Heterodimer nanostructures induced energy focusing on metal film

TL;DR

This study investigates how size differences in heterodimer nanoparticles on metal films influence electromagnetic field focusing, revealing enhanced light concentration that benefits applications like SERS and solar energy conversion.

Contribution

It provides the first detailed analysis of size-induced electromagnetic redistribution in heterodimer nanoparticle systems on metal films, combining theoretical and experimental approaches.

Findings

Smaller nanoparticles focus more light energy on the film, up to 5 times more than larger ones.

The energy focusing depends on wavelength and size ratio of the nanoparticles.

Experimental SERS spectra confirm the theoretical predictions.

Abstract

As an interesting surface plasmon phenomenon discovered several years ago, electromagnetic field redistribution in nanoparticle dimer on film system provides a novel thought to enhance the light power on a plain film which could been widely used in surface enhanced Raman scattering (SERS), solar cells, photo-catalysis, etc.

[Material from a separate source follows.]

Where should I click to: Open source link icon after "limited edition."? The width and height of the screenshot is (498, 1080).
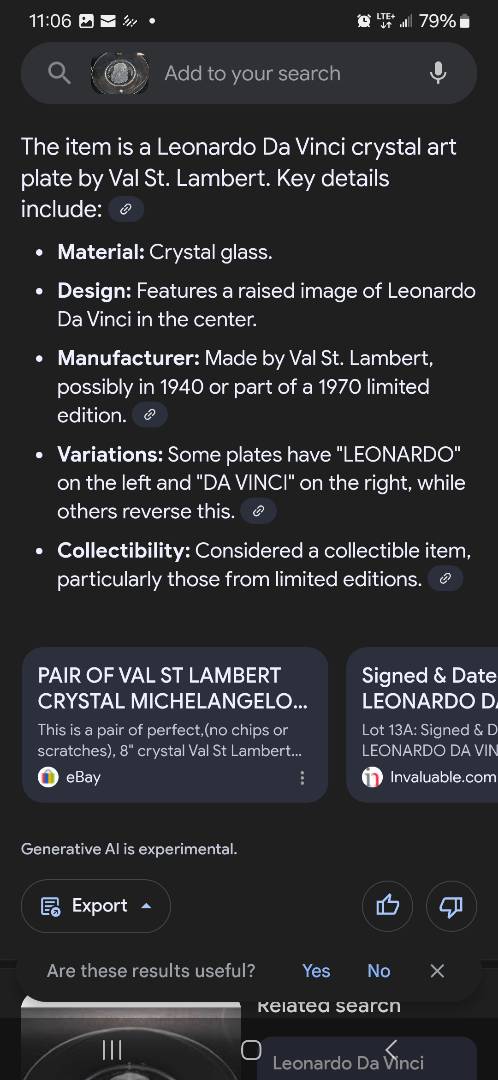pyautogui.click(x=149, y=415)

Homodimers on film are mainly investigated in past years, while the properties of heterodimers on film are still unclear. In this work, size difference induced electromagnetic field redistribution in Ag nanoparticle dimer on Au film system is investigated first. The results obtained from finite element method indicate that the smaller nanoparticle has much greater ability to focus light energy on Au film, which even reached more than 5 time compared to the larger one. Further researches indicate that this energy focusing ability has a strong relationship to the wavelength and diameter ration in dimer. Similar focusing phenomenon is found in the system of thick wire-smaller particle on film. Later, the SERS spectra collected in the small nanoparticle-large nanowire system provide an experimental evidence for this theoretic predication. Our results strengthen the understanding of surface plasmon on plane film and have potential application prospects in the surface plasmon related fields.